DATA SECTION section start
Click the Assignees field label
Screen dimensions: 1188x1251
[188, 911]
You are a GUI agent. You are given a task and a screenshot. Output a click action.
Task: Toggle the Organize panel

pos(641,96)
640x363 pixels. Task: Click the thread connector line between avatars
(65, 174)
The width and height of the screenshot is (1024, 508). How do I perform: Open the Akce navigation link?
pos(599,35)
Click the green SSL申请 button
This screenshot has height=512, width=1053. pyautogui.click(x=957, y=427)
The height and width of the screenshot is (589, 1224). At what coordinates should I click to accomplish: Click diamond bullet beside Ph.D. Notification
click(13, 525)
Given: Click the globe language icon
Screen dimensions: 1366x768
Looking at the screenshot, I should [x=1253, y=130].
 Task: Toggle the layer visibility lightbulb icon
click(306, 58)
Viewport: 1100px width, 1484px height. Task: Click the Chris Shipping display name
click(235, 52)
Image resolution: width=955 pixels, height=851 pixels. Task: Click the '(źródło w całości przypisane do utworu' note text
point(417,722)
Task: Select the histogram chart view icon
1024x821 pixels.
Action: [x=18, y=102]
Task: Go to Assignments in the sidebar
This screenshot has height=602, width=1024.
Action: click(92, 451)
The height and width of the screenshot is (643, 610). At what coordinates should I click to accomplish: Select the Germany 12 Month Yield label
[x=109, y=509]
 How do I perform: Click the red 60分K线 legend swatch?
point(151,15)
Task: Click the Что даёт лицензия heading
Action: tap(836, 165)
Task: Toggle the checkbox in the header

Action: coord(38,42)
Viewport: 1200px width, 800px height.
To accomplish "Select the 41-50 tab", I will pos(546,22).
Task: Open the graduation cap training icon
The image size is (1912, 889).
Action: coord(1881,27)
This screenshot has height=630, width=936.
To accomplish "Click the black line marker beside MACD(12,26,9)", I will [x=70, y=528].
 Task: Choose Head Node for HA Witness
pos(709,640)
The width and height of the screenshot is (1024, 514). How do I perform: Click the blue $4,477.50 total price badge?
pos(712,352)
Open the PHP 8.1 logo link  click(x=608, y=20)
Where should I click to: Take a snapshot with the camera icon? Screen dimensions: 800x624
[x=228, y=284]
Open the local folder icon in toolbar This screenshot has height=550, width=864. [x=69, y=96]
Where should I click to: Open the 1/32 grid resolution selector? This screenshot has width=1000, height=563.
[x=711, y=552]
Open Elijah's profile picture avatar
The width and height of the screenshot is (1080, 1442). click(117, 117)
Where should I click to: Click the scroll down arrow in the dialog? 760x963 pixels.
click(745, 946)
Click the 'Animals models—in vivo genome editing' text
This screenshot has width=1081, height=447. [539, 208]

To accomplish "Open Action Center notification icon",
DATA SECTION section end
**THE TASK**
Take each line above that holds the string "will" and copy it.

**ANSWER TO THE EXERCISE**
To accomplish "Select the 41-50 tab", I will pos(546,22).
To accomplish "Click the black line marker beside MACD(12,26,9)", I will [x=70, y=528].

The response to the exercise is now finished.